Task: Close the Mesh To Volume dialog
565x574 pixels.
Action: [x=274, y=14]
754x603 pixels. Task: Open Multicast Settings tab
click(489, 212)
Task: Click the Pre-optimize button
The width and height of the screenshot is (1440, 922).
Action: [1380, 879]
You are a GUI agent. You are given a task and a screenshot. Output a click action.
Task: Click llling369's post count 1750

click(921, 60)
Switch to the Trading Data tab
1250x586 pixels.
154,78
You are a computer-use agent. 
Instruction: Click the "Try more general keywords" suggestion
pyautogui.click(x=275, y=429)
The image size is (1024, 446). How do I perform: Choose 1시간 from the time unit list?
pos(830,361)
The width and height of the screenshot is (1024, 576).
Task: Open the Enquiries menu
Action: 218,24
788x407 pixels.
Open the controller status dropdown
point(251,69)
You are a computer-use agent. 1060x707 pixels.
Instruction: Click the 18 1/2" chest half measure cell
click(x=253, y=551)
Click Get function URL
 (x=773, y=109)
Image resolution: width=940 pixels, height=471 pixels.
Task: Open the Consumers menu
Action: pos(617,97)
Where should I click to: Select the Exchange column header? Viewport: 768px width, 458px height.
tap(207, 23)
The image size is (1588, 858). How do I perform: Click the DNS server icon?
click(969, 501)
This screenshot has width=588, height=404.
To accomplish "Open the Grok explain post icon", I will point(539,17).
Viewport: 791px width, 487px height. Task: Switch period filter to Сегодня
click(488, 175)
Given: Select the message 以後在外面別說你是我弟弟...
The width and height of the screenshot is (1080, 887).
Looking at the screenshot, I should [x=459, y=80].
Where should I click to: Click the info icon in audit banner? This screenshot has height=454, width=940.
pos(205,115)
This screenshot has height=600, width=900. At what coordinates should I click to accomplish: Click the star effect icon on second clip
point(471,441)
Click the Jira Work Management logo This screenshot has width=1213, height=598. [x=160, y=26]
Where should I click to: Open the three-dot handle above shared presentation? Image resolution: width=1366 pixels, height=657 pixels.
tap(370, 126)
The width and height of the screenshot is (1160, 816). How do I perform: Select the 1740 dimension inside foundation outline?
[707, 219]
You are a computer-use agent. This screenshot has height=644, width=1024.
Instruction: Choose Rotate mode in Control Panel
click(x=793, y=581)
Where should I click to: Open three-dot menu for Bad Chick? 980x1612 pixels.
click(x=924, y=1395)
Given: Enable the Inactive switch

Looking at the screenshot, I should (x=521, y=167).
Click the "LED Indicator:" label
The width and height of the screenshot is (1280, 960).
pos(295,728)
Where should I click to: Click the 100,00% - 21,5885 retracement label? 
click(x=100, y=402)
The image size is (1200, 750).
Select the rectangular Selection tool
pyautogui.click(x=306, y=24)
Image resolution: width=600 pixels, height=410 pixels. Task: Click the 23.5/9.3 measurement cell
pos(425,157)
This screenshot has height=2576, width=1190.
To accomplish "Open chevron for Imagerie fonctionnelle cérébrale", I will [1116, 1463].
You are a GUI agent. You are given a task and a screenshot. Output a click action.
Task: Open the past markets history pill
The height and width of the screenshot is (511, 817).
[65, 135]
- - - - -
GOAL OF THE EXERCISE: Transcribe only what runs from the line with "Given: Select the message 以後在外面別說你是我弟弟..." to the last line above, keeping every line exactly as written.

COMPLETED EXERCISE:
Given: Select the message 以後在外面別說你是我弟弟...
The width and height of the screenshot is (1080, 887).
Looking at the screenshot, I should [x=459, y=80].
Where should I click to: Click the info icon in audit banner? This screenshot has height=454, width=940.
pos(205,115)
This screenshot has height=600, width=900. At what coordinates should I click to accomplish: Click the star effect icon on second clip
point(471,441)
Click the Jira Work Management logo This screenshot has width=1213, height=598. [x=160, y=26]
Where should I click to: Open the three-dot handle above shared presentation? Image resolution: width=1366 pixels, height=657 pixels.
tap(370, 126)
The width and height of the screenshot is (1160, 816). How do I perform: Select the 1740 dimension inside foundation outline?
[707, 219]
You are a computer-use agent. This screenshot has height=644, width=1024.
Instruction: Choose Rotate mode in Control Panel
click(x=793, y=581)
Where should I click to: Open three-dot menu for Bad Chick? 980x1612 pixels.
click(x=924, y=1395)
Given: Enable the Inactive switch

Looking at the screenshot, I should (x=521, y=167).
Click the "LED Indicator:" label
The width and height of the screenshot is (1280, 960).
pos(295,728)
Where should I click to: Click the 100,00% - 21,5885 retracement label? 
click(x=100, y=402)
The image size is (1200, 750).
Select the rectangular Selection tool
pyautogui.click(x=306, y=24)
Image resolution: width=600 pixels, height=410 pixels. Task: Click the 23.5/9.3 measurement cell
pos(425,157)
This screenshot has height=2576, width=1190.
To accomplish "Open chevron for Imagerie fonctionnelle cérébrale", I will [1116, 1463].
You are a GUI agent. You are given a task and a screenshot. Output a click action.
Task: Open the past markets history pill
The height and width of the screenshot is (511, 817).
[65, 135]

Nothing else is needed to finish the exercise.